Preventing accidental pushes to the official repository

  • GitHub users in the Owner role of the ONETEP repository have write access to the official repository.

  • Owners may want to take steps to avoid accidentally pushing work to the official repository if they have added this as a remote to their private fork.

  • This can be achieved by setting the push address for the remote to an unresolvable URL, e.g.:

    git remote set-url --push github_official DISABLE
    

Fast density calculation (for developers)

This section describes the “fast density” approach introduced in ONETEP 7.1.8 in January 2024. This is developer-oriented material – for a user manual, see Fast density calculation (for users).

We focus on the calculation on the double grid. If fine_grid_scale is different from 2.0, the density gets interpolated from the double to the fine grid, regardless of the approach for calculating the density on the double grid.

A denotes atoms local to a process. B denotes atoms that S-overlap with atoms A, they are, in general, not local. NGWFs on A are indexed with a, NGWFs on B are indexed with b, and so Aa and Bb can be used to index NGWFs globally. NGWFs Aa are local, NGWFs Bb are, in general, not. Depending on who you ask, Aa NGWFs are sometimes termed “col”, “ket” or “right”; Bb NGWFs are sometimes termed “row”, “bra” or “left”.

The usual (“slow”) method for calculating electronic density in ONETEP proceeds as follows:

// slow density
for all local atoms A {
  dens_A = 0
  for all NGWFs a on A {
    (1) Transfer \phi_Aa to FFT-box.
    (2) Calculate \rowsum_Aa = sum_\Bb K^Aa,Bb \phi_Bb in FFT-box.
    (3) FFT-interpolate \phi_Aa and \rowsum_Aa to a double FFT-box.
    (4) Multiply dens_Aa = \phi_Aa * \rowsum_Aa in double FFT-box.
    (5) dens_A += dens_Aa.
  }
  (6) Deposit box containing dens_A to double grid.
}

All \phi_Aa are local, so are K^Aa,Bb.

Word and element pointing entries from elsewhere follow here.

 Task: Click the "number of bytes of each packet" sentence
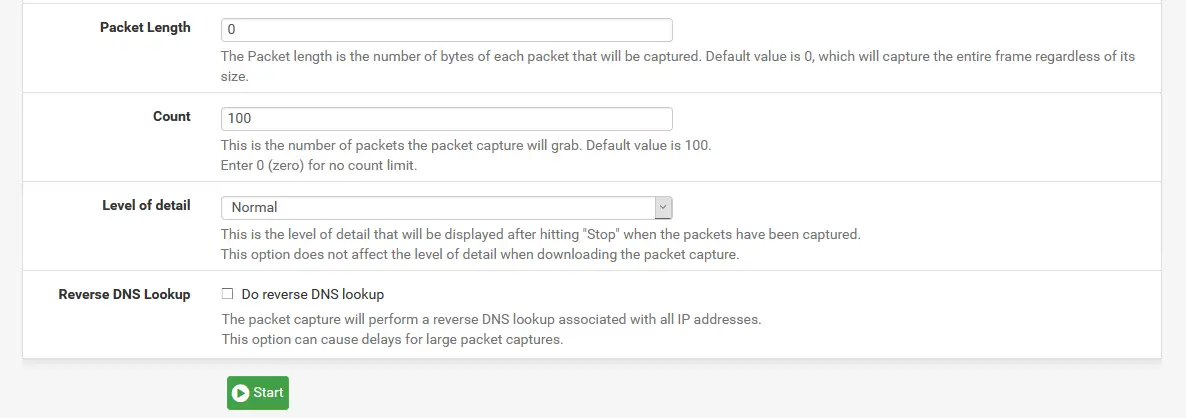[460, 57]
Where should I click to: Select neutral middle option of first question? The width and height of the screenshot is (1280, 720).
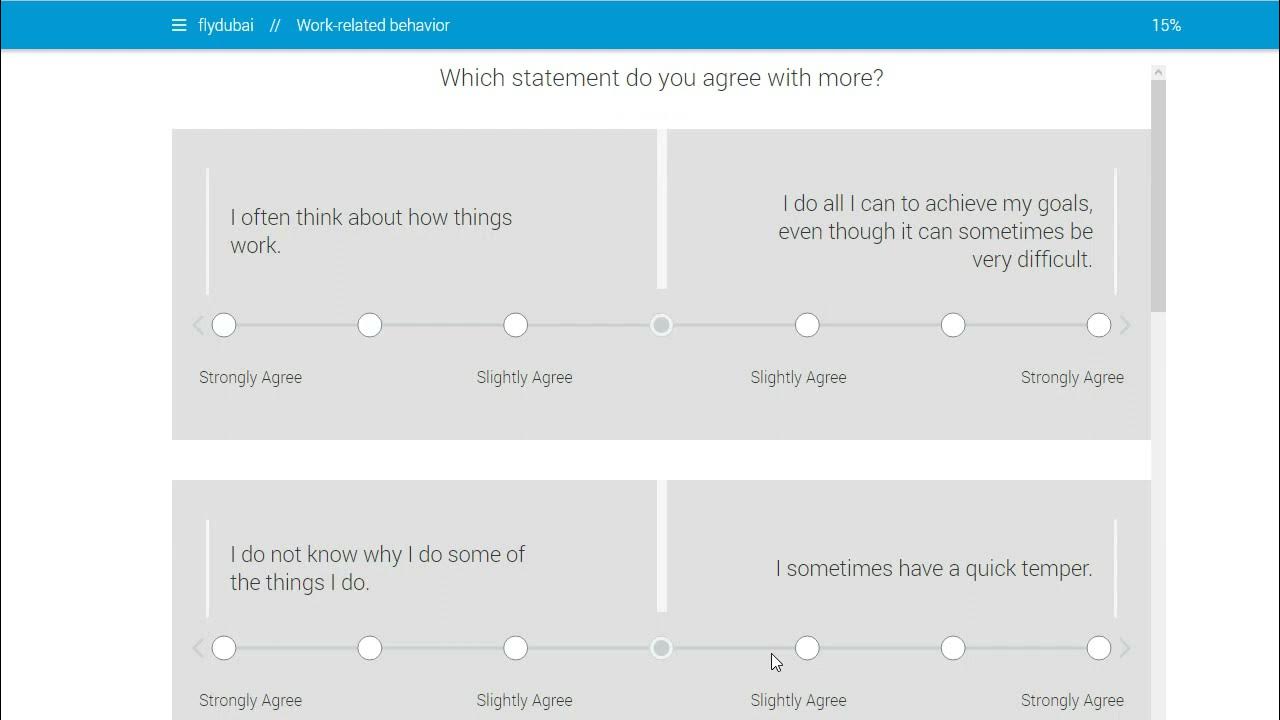(661, 325)
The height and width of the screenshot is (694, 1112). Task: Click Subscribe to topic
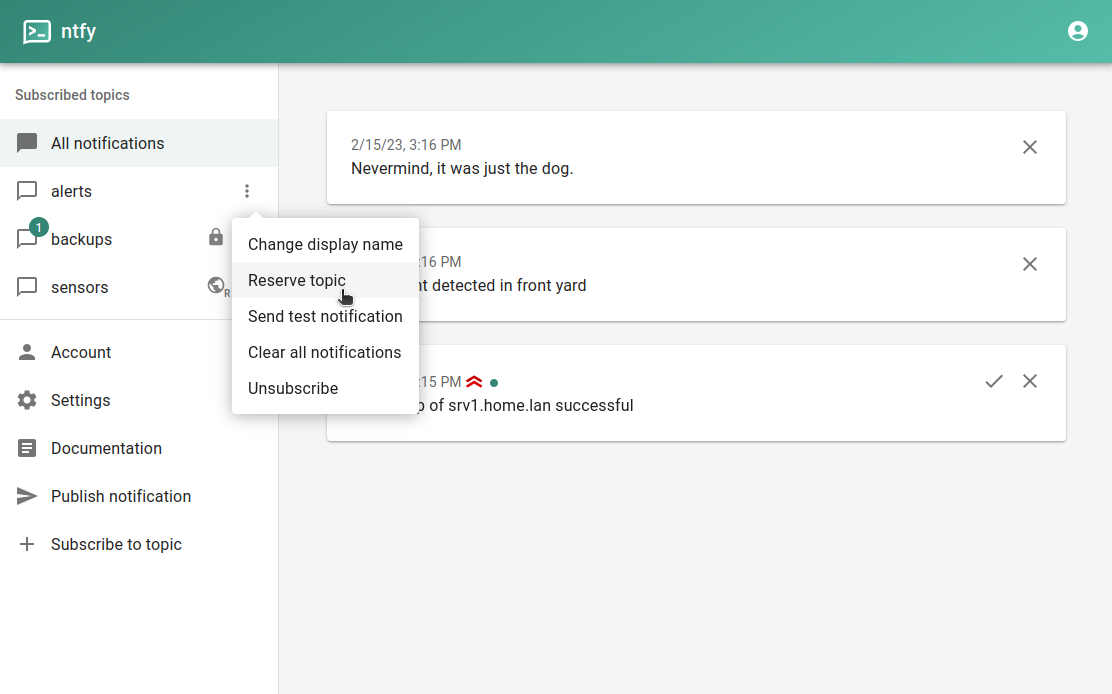116,544
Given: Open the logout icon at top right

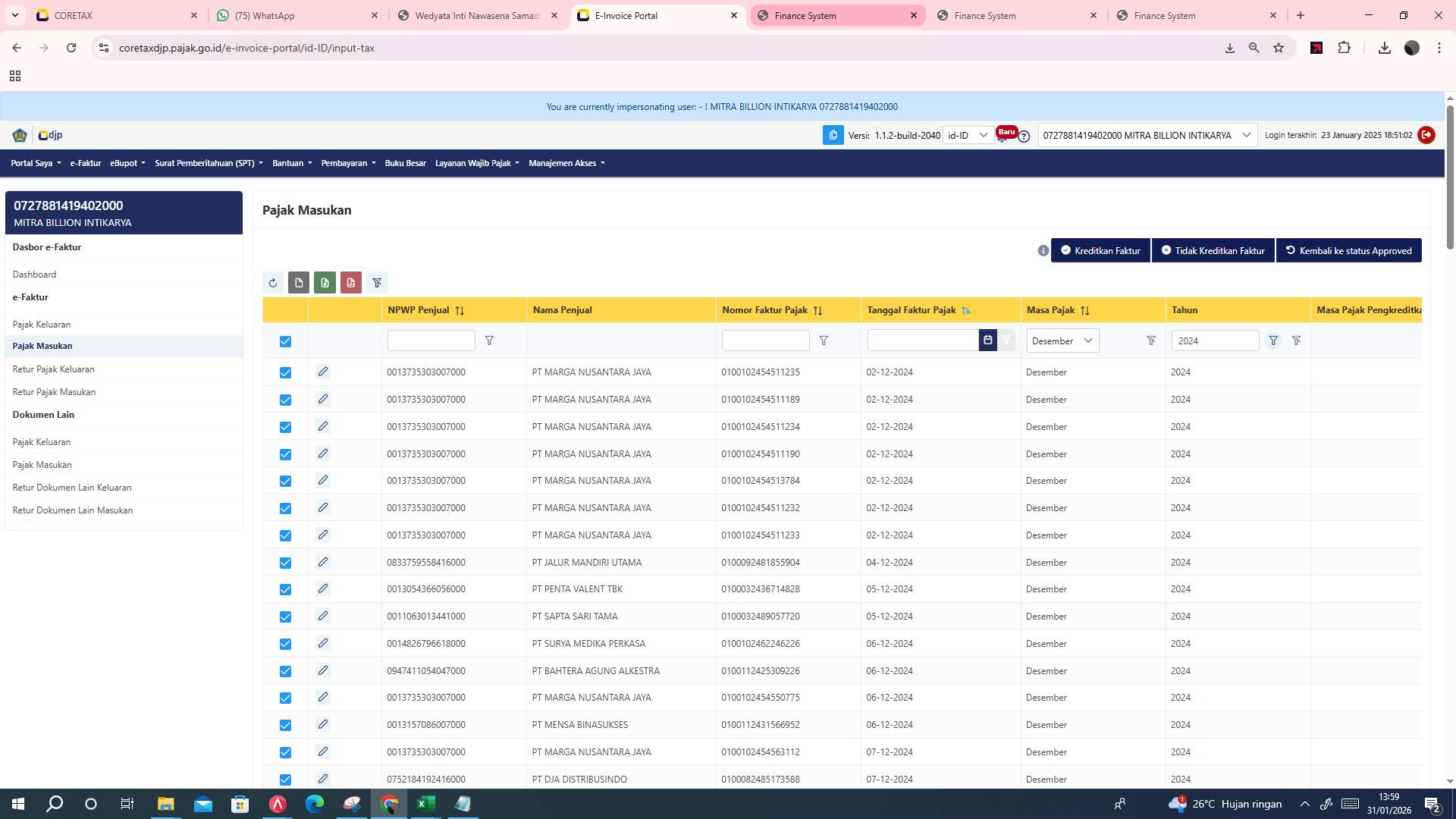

Stage (2) involves comms of \phi_Bb in PPDs via function_ops. Stage (6) involves comms of atom-densities dens_A via cell_grid_deposit_box(). The algorithm proceeds in batches (to conserve memory), and is OMP-parallelised. Comms must those be perofmed carefully, are done from $OMP MASTER regions in function_ops_sum_fftbox_batch() and $OMP CRITICAL in density_batch_interp_deposit().

The number of FFTs done is \(2 N_{\textrm{NGWF}} N_{\textrm{outer}} N_{\textrm{inner}}\), where \(N_{\textrm{NGWF}}\) is the number of NGWFs in the system, \(N_{\textrm{outer}}\) is the number of outer (NGWF) loop iterations, \(N_{\textrm{inner}}\) is the number of inner (LNV, EDFT) iterations. We ignore line searches in this estimate for simplicity. In practice real FFTs are done in pairs throught a complex FFT, but we ignore this for simplicity.

The main drawbacks of this approach are:
  1. Having to repeat FFTs on \phi_Aa in the inner loop, even though they do not change.

  2. Having to repeat FFTs on \rowsum_Aa in the inner loop, because K^Aa,Bb changes.

  3. Interspersing comms with calculation in function_ops_sum_fftbox_batch(), which makes GPU-porting difficult, and comms tricky.

  4. Having to calculate products of \phi_Aa and \phi_Bb in double FFT-boxes, even though “what matters” is almost exclusively contained in the double tight-box of \phi_Aa. We need to do the whole double FFT-boxes because of Fourier ringing from the interpolation.

  5. Multiple depositions (and comms) to the same points in (6), because boxes of nearby A overlap.

(1) cannot be addressed directly by storing the interpolated \phi_Aa for the duration of the inner loop, because we cannot afford to store full double FFT-boxes.

The fast density approach hinges on the fact that we can get sufficient accuracy even if we restrict ourselves to a subset of the interpolated points in the double FFT-boxes. It turns out that only ~1-5% of the points in the double FFT-box are needed to recover 99.9999-99.999999% of the charge of the NGWF (which is one electron). This approach is, thus, an approximation, but it is well-controllable.

By using only a fraction of the points in the double FFT-boxes, we are able to store the interpolated NGWFs. This lets us address (1) directly – we only interpolate \phi_Aa at the beginning of the inner loop, and can now afford to store the interpolated versions.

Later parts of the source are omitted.